Stored dataset items
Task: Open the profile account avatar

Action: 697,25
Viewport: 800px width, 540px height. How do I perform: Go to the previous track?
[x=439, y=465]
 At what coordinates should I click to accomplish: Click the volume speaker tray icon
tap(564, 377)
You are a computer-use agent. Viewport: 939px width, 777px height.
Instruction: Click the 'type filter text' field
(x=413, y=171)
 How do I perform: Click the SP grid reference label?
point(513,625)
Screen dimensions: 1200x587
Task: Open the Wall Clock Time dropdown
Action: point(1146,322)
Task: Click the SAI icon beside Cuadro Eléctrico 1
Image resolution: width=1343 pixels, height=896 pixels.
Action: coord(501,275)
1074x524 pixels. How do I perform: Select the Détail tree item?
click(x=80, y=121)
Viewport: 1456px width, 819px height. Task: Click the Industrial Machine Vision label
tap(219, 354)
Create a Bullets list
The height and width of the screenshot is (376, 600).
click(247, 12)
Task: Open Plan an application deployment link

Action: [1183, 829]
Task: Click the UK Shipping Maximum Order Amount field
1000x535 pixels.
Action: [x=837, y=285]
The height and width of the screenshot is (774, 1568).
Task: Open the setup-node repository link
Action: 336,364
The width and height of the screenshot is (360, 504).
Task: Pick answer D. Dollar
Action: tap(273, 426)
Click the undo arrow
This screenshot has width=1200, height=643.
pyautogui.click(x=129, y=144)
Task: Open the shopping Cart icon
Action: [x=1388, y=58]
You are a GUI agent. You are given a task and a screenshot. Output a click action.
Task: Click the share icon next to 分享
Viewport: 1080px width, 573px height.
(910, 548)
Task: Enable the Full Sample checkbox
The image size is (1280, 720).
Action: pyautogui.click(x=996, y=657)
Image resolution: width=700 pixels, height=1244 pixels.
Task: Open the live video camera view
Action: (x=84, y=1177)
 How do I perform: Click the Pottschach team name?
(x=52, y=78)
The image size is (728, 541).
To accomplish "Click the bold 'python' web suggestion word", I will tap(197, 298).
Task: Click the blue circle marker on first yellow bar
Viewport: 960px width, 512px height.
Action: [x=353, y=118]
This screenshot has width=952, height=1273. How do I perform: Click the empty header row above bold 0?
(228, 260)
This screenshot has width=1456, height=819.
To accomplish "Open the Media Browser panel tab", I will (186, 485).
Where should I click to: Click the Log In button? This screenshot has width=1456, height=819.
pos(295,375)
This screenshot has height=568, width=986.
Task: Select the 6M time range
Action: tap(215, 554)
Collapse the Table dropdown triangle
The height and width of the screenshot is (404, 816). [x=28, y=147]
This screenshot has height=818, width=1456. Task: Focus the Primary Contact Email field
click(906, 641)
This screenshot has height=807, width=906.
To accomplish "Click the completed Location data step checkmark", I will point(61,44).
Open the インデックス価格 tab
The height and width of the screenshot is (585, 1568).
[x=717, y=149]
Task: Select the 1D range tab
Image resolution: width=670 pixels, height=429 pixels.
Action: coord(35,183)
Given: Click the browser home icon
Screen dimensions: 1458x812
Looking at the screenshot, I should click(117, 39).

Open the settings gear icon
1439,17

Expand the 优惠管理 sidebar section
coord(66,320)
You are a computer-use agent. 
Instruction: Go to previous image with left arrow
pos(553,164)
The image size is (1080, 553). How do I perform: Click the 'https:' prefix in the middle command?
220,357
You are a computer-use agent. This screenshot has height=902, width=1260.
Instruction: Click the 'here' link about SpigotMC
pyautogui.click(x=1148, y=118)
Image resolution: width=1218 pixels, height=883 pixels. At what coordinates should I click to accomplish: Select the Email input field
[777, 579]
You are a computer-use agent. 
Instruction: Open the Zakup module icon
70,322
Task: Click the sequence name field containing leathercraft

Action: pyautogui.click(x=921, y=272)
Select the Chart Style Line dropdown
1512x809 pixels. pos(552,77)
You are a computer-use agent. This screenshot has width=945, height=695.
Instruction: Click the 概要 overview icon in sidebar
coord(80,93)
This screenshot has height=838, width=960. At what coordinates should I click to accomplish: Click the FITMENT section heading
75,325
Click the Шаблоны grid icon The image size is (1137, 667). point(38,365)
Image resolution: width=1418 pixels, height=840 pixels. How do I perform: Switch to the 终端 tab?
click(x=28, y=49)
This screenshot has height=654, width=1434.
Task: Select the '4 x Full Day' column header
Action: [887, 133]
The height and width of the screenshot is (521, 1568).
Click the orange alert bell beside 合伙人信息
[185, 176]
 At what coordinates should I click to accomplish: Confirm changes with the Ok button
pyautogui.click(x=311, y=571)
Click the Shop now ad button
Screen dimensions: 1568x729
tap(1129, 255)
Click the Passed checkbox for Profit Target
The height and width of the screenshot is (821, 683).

WORK INSTRUCTIONS: Return every line of the records above that contains the word "Select".

TASK RESULT:
1074x524 pixels. How do I perform: Select the Détail tree item?
Task: Select the 6M time range
Task: Select the 1D range tab
Image resolution: width=1218 pixels, height=883 pixels. At what coordinates should I click to accomplish: Select the Email input field
Select the Chart Style Line dropdown
Task: Select the '4 x Full Day' column header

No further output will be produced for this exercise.